## TASK DETAILS
Reproduce verbatim every line below from the one containing "Given: Select the" down to the one containing "Looking at the", both included.

## SOURCE DATA
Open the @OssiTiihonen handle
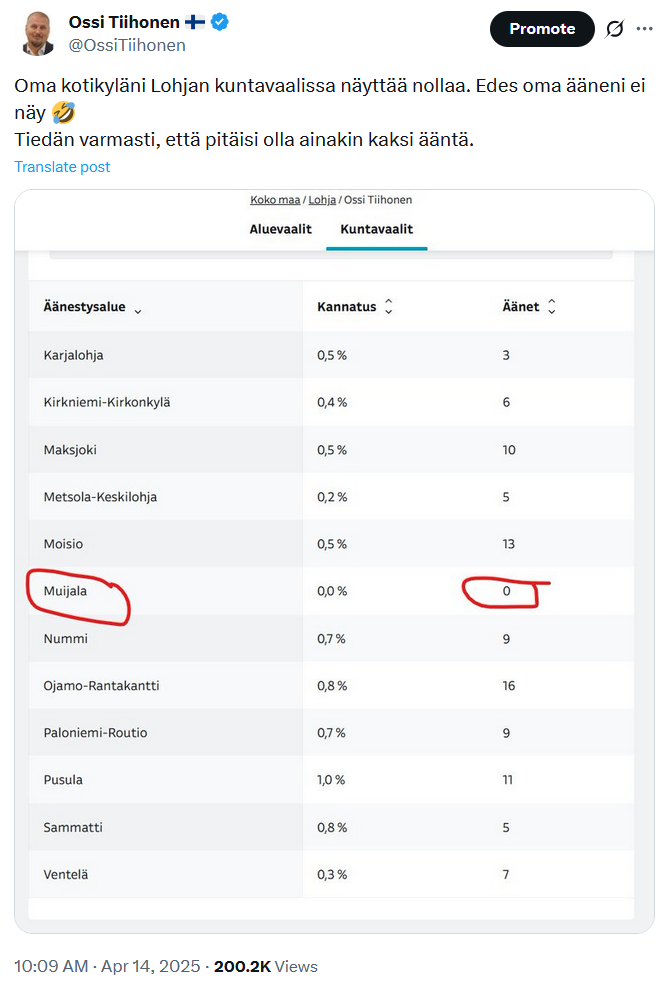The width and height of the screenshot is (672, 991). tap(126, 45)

---

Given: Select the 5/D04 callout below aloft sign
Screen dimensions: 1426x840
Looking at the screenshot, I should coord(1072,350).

## SOLUTION TO THIS PROBLEM
Given: Select the 5/D04 callout below aloft sign
Screen dimensions: 1426x840
Looking at the screenshot, I should coord(1072,350).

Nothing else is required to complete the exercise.